Microsoft unveils MAI-Voice-1 and MAI-1-preview to reduce OpenAI reliance

Microsoft is taking another stride toward independence from OpenAI, unveiling two homegrown AI systems: MAI-Voice-1 and MAI-1-preview. It’s the first major output from the company’s internal AI unit, and the debut looks confident.

The headline act is MAI-Voice-1, a speech model that can produce a one-minute audio clip in under a second, and it runs on a single GPU. The synthesized voice is so convincing that telling it apart from a real person is hardly feasible. The model is already at work in Copilot Daily, where a host reads the news and delivers podcast-style explainers on complex topics. It’s also available to try in Copilot Labs, letting users enter text, switch voices, and even adjust the speaking style. The mix of speed and modest hardware needs hints at careful engineering.
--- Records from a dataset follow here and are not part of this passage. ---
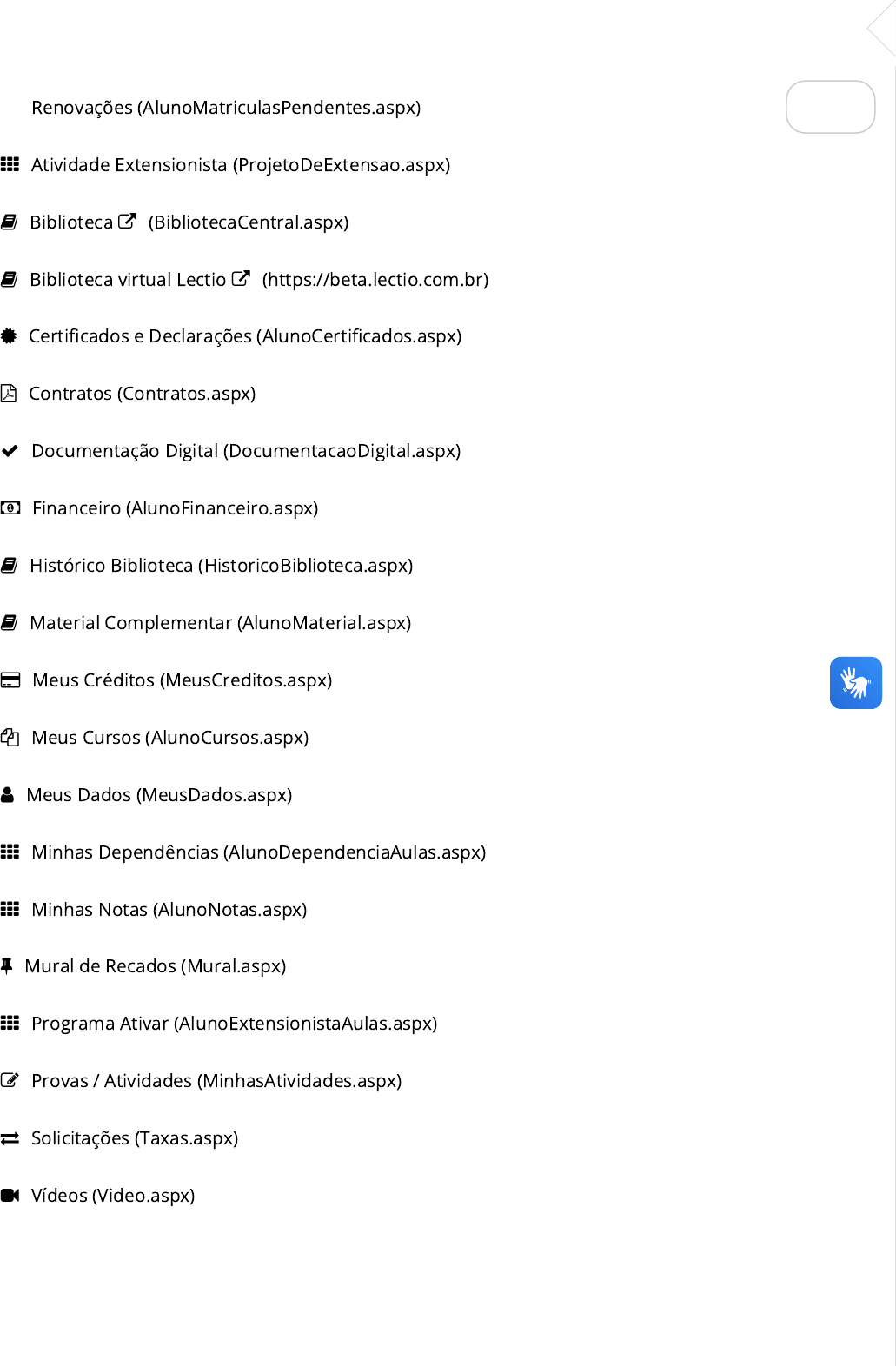896x1366 pixels.
Task: Click the pushpin icon for Mural de Recados
Action: [x=7, y=965]
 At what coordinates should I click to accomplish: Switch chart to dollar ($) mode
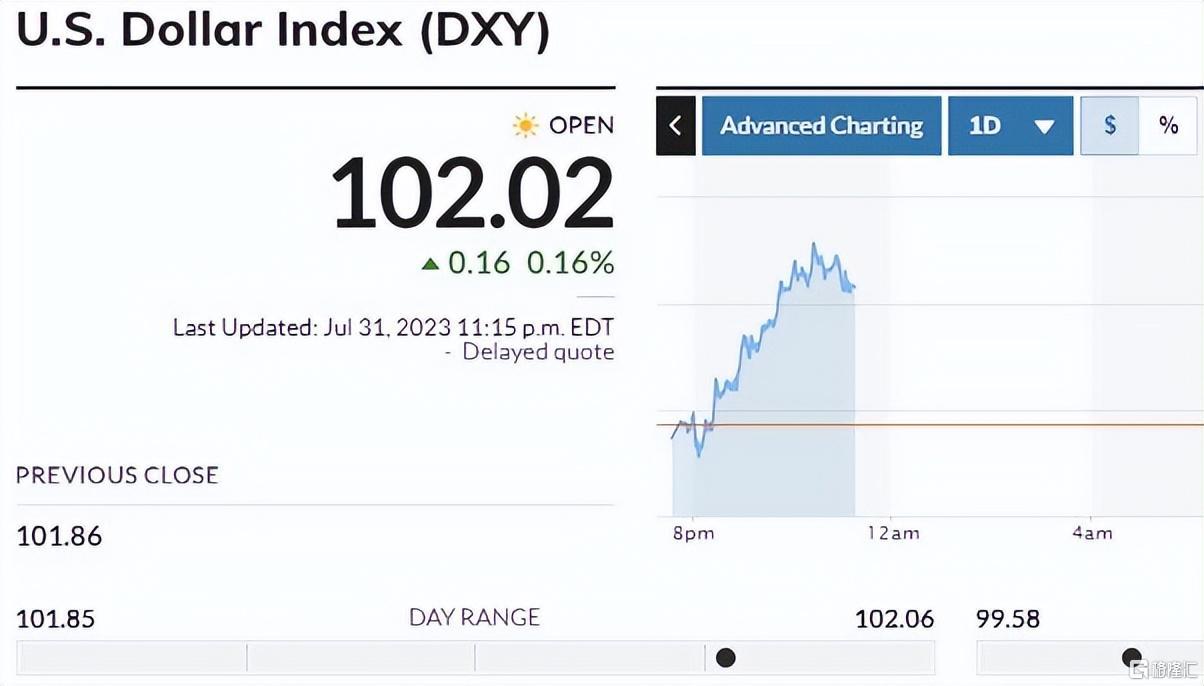[x=1109, y=126]
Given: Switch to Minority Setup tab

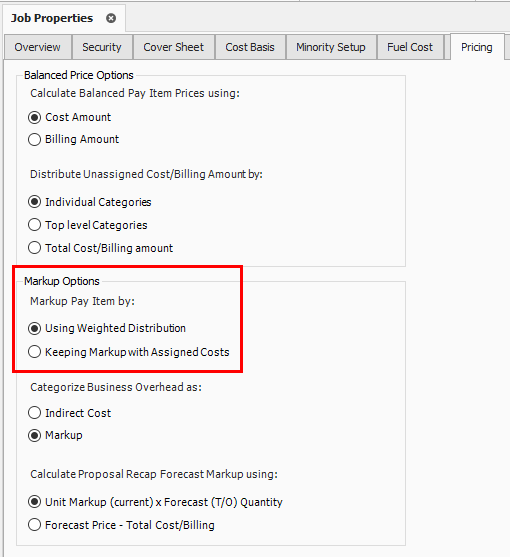Looking at the screenshot, I should coord(331,47).
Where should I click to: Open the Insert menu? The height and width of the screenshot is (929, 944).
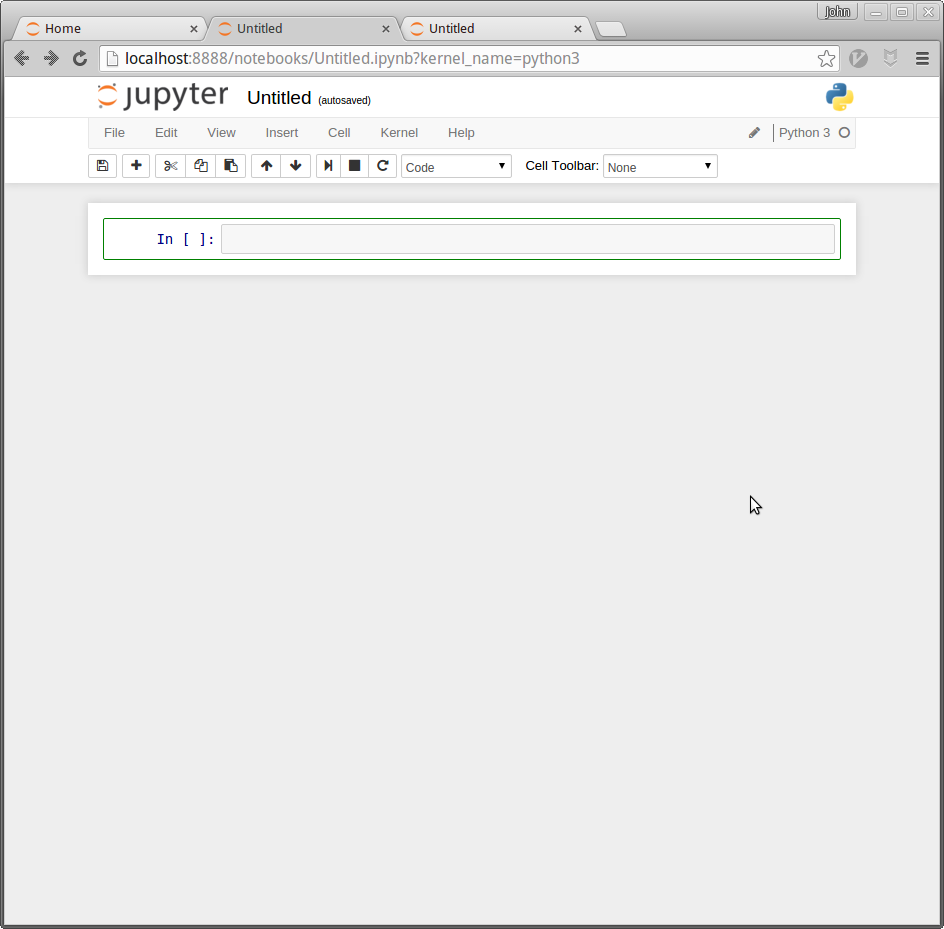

The second system, MAI-1-preview, is a text model trained using 15,000 Nvidia H100 GPUs. It’s built to follow instructions and generate ChatGPT-like answers. Microsoft plans to weave it into Copilot soon to reduce reliance on OpenAI, and the model is already being tested on the open platform LMArena. Public trials suggest the team is confident and keen to gather broad feedback.

With these models, Microsoft steps into a dual role: still a partner to OpenAI, but also a rival. While OpenAI develops ChatGPT-5 and Google promotes its visual models Gemini and DeepMind, Microsoft is clearly shoring up its own position by offering alternatives that already stand out for their speed and quality.